▶ [HOW TO COMPLETE THIS TASK] Print the passage on child gender clinics below word for word, starting at "A contributor Lane’s" and ending at "for this scandal.".

▶ [SUPPLIED TEXT]
Fear of confronting the small but powerful LGBTIQA+ political lobby, means Australian politicians are enabling what is shaping to be the “worst medical scandal in 100 years”.
Yet more evidence of the harm child gender clinics are causing confused children emerged this week in a legal paper by Victorian family law barrister Belle Lane.
She documents for the Australian Family Law Association that there is a lack of clinical consensus on the concept of gender dysphoria.
This means children are being mistreated for their gender confusion, something which could open even more medical negligence cases.
A contributor Lane’s paper, University of Queensland emeritus professor of law, Professor Patrick Parkinson, warns Family Court judges greenlighting gender treatments on children could be contributing to the “worst medical scandal in 100 years”.
In fairness to the judges, it is politicians who have created the legal environment for this scandal.

▶ [DATA EXCERPTS]
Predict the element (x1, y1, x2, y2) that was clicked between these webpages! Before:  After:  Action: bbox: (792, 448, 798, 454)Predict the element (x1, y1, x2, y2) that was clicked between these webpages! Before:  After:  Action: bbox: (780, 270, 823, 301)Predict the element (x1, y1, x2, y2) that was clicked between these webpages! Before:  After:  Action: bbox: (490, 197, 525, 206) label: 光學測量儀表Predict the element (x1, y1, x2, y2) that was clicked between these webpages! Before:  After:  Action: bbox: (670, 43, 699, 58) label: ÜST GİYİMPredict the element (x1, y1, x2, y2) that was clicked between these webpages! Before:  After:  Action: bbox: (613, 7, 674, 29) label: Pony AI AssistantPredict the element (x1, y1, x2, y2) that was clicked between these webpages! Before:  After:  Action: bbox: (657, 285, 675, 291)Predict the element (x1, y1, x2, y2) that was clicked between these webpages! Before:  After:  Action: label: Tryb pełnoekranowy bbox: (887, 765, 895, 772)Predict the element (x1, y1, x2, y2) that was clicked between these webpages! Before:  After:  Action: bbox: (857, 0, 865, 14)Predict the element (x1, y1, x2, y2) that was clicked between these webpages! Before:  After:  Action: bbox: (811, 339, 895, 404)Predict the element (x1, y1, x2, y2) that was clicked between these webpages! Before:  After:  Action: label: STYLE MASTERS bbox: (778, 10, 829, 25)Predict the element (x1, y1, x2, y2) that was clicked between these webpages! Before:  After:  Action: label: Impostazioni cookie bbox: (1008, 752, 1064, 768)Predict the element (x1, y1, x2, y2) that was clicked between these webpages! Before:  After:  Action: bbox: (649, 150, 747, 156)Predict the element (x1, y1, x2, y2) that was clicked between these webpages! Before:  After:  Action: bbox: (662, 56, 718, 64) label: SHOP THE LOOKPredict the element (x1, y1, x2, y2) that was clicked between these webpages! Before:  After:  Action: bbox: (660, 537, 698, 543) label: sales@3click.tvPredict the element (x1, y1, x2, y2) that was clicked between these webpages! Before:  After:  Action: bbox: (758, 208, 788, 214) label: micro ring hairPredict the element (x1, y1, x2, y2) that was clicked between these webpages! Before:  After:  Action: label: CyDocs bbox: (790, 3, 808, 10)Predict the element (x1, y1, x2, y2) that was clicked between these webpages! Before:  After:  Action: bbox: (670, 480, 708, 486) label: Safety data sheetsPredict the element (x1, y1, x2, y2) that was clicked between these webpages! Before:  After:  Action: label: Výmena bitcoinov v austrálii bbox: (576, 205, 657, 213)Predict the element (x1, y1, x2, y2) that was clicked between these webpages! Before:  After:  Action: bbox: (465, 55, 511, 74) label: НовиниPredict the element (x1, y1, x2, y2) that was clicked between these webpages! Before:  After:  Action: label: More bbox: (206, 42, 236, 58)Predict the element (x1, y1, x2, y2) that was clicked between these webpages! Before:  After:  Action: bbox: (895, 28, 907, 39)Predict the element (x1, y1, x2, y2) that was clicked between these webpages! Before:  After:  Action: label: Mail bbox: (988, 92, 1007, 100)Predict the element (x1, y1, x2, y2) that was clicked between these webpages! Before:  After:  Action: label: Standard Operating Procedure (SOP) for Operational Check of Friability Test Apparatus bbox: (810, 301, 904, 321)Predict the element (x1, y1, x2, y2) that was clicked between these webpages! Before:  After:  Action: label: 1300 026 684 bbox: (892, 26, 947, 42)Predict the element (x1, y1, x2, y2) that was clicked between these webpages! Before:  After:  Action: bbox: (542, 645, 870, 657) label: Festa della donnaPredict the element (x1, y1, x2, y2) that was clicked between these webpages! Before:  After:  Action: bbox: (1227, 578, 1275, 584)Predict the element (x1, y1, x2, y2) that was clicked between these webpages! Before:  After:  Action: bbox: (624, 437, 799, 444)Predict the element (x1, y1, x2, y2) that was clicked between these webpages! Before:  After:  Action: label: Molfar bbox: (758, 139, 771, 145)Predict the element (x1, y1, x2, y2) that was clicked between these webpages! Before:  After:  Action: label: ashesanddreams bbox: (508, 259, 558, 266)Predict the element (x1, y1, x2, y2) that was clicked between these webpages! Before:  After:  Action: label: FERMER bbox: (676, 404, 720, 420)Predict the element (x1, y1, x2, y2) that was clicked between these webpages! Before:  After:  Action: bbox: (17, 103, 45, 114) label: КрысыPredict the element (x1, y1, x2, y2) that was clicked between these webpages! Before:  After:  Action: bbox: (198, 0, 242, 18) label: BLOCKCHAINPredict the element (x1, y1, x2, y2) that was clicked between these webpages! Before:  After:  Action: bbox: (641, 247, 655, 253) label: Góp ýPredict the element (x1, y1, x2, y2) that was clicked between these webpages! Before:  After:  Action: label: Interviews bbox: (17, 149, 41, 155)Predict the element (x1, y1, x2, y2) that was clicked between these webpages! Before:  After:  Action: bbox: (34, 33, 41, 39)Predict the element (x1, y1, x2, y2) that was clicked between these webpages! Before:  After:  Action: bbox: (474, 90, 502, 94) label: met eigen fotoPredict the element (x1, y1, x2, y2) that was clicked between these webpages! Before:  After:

▶ [EXERCISE RESPONSE]
A contributor Lane’s paper, University of Queensland emeritus professor of law, Professor Patrick Parkinson, warns Family Court judges greenlighting gender treatments on children could be contributing to the “worst medical scandal in 100 years”.
In fairness to the judges, it is politicians who have created the legal environment for this scandal.